The study participant was a 53-year-old woman who experienced a hemorrhagic stroke. Complications of the hemorrhagic stroke of the right basal ganglia and surrounding area included marked right gaze, severe postural asymmetry, and inadequate responses to multi-step commands.

These symptoms limited her ability to participate in therapy and hindered the use of conventional paper-based tools for evaluating her for spatial neglect.

Under these circumstances, the diagnosis of spatial neglect was based on the Kessler Foundation Neglect Assessment Process (KF-NAP), ie, observation of her performance of daily life activities, according to a media release from Kessler Foundation.

The team found evidence in the literature that indicated that some individuals performed better on tests of spatial neglect when visual stimuli were eliminated.

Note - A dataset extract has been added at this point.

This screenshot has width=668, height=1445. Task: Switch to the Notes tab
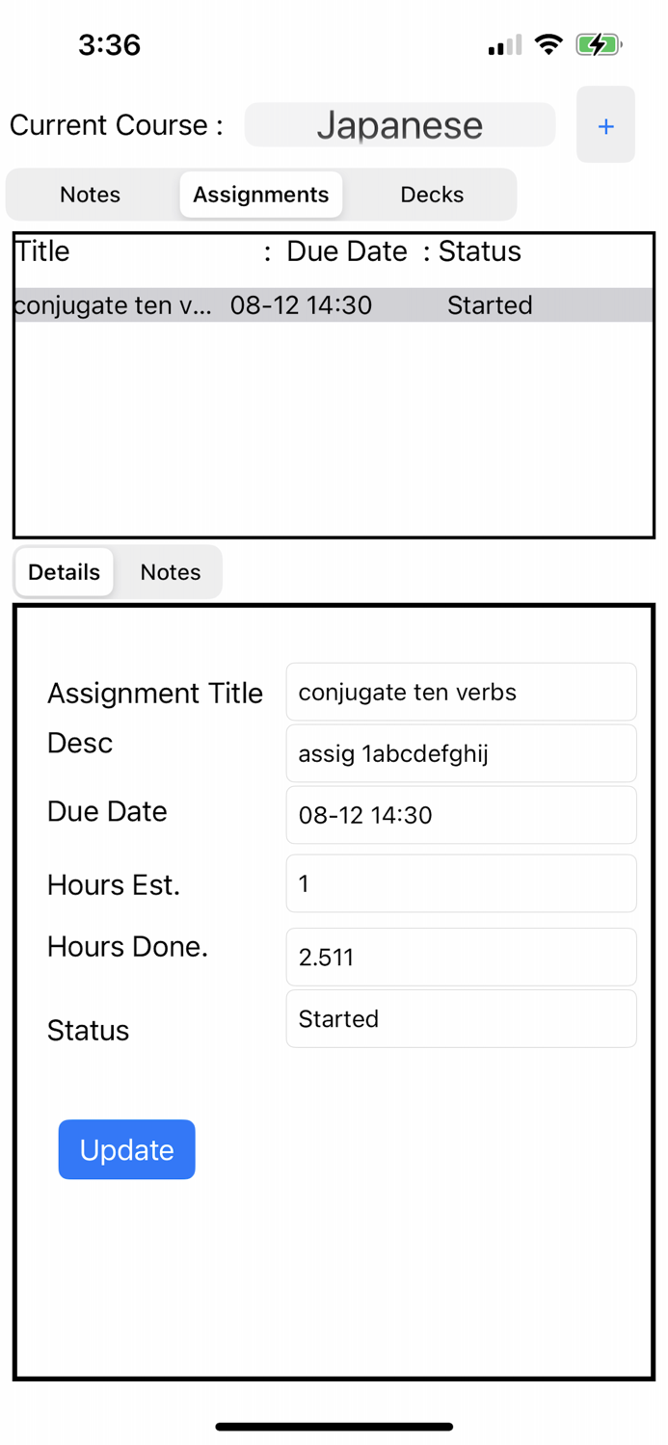coord(90,195)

They hypothesized that eliminating visual input would increase spatial awareness on the contralesional side, which in turn, would reduce the rightward deviations in gaze and posture. Improving posture and gaze could improve the patient’s ability to participate effectively in her rehabilitation.

To eliminate visual stimuli, the patient was blindfolded during therapy sessions, and the stroke team evaluated her behavior with and without binocular occlusion. They measured three outcome measures: head position, weight distribution, and the degree of contact between buttocks and therapy mat (buttock-mat contact). These measurements were recorded at baseline, during binocular occlusion, immediately after removal of blindfold, and three minutes after removal.

All three measures showed immediate improvement during binocular occlusion, with return to baseline at three minutes after the intervention, the release explains.

“We documented that while the patient was blindfolded, she sat up straighter, and her posture was more centered,” Peii Chen, PhD,  senior research scientist in the Center for Stroke Rehabilitation Research, says. “It is unclear why visual stimuli was such a strong factor in this patient’s symptoms of spatial neglect.”

Further research is needed to investigate the usefulness of this type of intervention in rehabilitative care, per the release.

“It is important to look at ways to support upright and centered posture in our patients recovering from stroke,” she notes, “because posture and positioning are essential to participating in many therapies and in performing activities of daily life.”